» **TEXTE FOURNI**:
Longtemps confié aux directions informatiques, le risque cyber est devenu un enjeu stratégique et managérial. Des approches innovantes voient le jour. La capacité de défense des entreprises est renforcée au point que cette dernière devienne un véritable atout concurrentiel. Cependant, un paradoxe subsiste au sein du management des risques cyber. Même un éditeur de logiciel de sécurité comme IBM déclare que 90 % des cyber-incidents sont d’origine humaine. Les utilisateurs incarnent le maillon le plus faible de la chaîne de cybersécurité, tout en étant le moins pris en compte. Ce paradoxe prend racine dans la manière dont les organisations abordent la cybersécurité. Ainsi, les entreprises implémentent principalement des processus et des formations à visées techniques, sans réellement prendre en considération l’interaction Homme-Machine. Or la conception d’un système ne prenant pas en compte le facteur humain ne peut comporter que des fragilités. En appliquant le prisme des sciences comportementales aux défis de la cybersécurité, les entreprises peuvent identifier de nouvelles façons d’aborder le management des risques cybers. Aujourd’hui, les entreprises intègrent les comportements des salariés comme des menaces internes potentielles et leur stratégie pour y faire face consiste à détecter les salariés qui enfreignent les règles relatives à l’accès aux données et à leur utilisation. Ce type de politique en termes de management des risques n’atténue pas de manière proactive la menace avant que l’action ne se produise. En effet, l’entreprise est souvent avertie lorsque le problème a déjà eu lieu. La clé pour identifier et accompagner les employés avant qu’un incident ne se produise est de se concentrer autant sur la compréhension du comportement humain que sur le renforcement des défenses technologiques.

[Une suite d'items]
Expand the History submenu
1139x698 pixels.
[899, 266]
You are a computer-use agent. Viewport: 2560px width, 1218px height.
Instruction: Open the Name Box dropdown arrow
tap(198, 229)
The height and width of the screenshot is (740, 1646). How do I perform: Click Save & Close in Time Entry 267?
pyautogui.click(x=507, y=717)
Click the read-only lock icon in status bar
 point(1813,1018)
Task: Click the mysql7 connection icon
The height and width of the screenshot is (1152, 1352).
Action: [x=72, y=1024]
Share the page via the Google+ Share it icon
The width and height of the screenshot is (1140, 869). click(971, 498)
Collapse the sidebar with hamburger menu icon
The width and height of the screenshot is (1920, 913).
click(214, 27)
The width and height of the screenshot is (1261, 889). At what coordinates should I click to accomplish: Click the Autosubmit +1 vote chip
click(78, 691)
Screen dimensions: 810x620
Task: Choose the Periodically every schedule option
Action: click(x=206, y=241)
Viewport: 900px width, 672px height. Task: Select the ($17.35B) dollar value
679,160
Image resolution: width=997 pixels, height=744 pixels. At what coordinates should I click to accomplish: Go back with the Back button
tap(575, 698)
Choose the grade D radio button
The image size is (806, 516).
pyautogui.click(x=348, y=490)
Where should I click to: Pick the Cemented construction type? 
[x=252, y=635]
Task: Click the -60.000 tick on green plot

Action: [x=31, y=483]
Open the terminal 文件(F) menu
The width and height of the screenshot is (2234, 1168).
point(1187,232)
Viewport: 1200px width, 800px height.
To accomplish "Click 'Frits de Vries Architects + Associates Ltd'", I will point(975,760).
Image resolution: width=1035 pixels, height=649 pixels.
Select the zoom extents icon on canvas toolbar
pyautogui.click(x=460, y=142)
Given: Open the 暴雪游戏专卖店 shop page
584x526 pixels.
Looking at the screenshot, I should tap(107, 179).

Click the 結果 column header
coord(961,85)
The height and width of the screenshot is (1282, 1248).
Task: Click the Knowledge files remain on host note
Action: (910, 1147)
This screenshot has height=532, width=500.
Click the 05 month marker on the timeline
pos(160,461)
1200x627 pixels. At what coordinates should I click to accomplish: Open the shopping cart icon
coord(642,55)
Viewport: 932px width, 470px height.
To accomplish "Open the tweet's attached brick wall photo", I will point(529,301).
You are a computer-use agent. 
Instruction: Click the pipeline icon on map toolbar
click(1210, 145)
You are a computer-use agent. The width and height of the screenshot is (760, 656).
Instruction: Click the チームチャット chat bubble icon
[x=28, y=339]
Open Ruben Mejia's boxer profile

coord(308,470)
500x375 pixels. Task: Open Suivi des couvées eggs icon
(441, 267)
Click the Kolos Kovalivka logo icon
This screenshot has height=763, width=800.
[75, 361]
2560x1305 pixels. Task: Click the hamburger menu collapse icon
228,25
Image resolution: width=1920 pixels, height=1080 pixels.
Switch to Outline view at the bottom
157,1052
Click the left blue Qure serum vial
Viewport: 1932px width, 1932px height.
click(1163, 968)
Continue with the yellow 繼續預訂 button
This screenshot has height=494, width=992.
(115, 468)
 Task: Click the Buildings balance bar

» **À FAIRE**:
Retranscrivez intégralement et à l'identique le texte sur le risque cyber et le facteur humain.

» **RÉPONSE ATTENDUE**:
Longtemps confié aux directions informatiques, le risque cyber est devenu un enjeu stratégique et managérial. Des approches innovantes voient le jour. La capacité de défense des entreprises est renforcée au point que cette dernière devienne un véritable atout concurrentiel. Cependant, un paradoxe subsiste au sein du management des risques cyber. Même un éditeur de logiciel de sécurité comme IBM déclare que 90 % des cyber-incidents sont d’origine humaine. Les utilisateurs incarnent le maillon le plus faible de la chaîne de cybersécurité, tout en étant le moins pris en compte. Ce paradoxe prend racine dans la manière dont les organisations abordent la cybersécurité. Ainsi, les entreprises implémentent principalement des processus et des formations à visées techniques, sans réellement prendre en considération l’interaction Homme-Machine. Or la conception d’un système ne prenant pas en compte le facteur humain ne peut comporter que des fragilités. En appliquant le prisme des sciences comportementales aux défis de la cybersécurité, les entreprises peuvent identifier de nouvelles façons d’aborder le management des risques cybers. Aujourd’hui, les entreprises intègrent les comportements des salariés comme des menaces internes potentielles et leur stratégie pour y faire face consiste à détecter les salariés qui enfreignent les règles relatives à l’accès aux données et à leur utilisation. Ce type de politique en termes de management des risques n’atténue pas de manière proactive la menace avant que l’action ne se produise. En effet, l’entreprise est souvent avertie lorsque le problème a déjà eu lieu. La clé pour identifier et accompagner les employés avant qu’un incident ne se produise est de se concentrer autant sur la compréhension du comportement humain que sur le renforcement des défenses technologiques.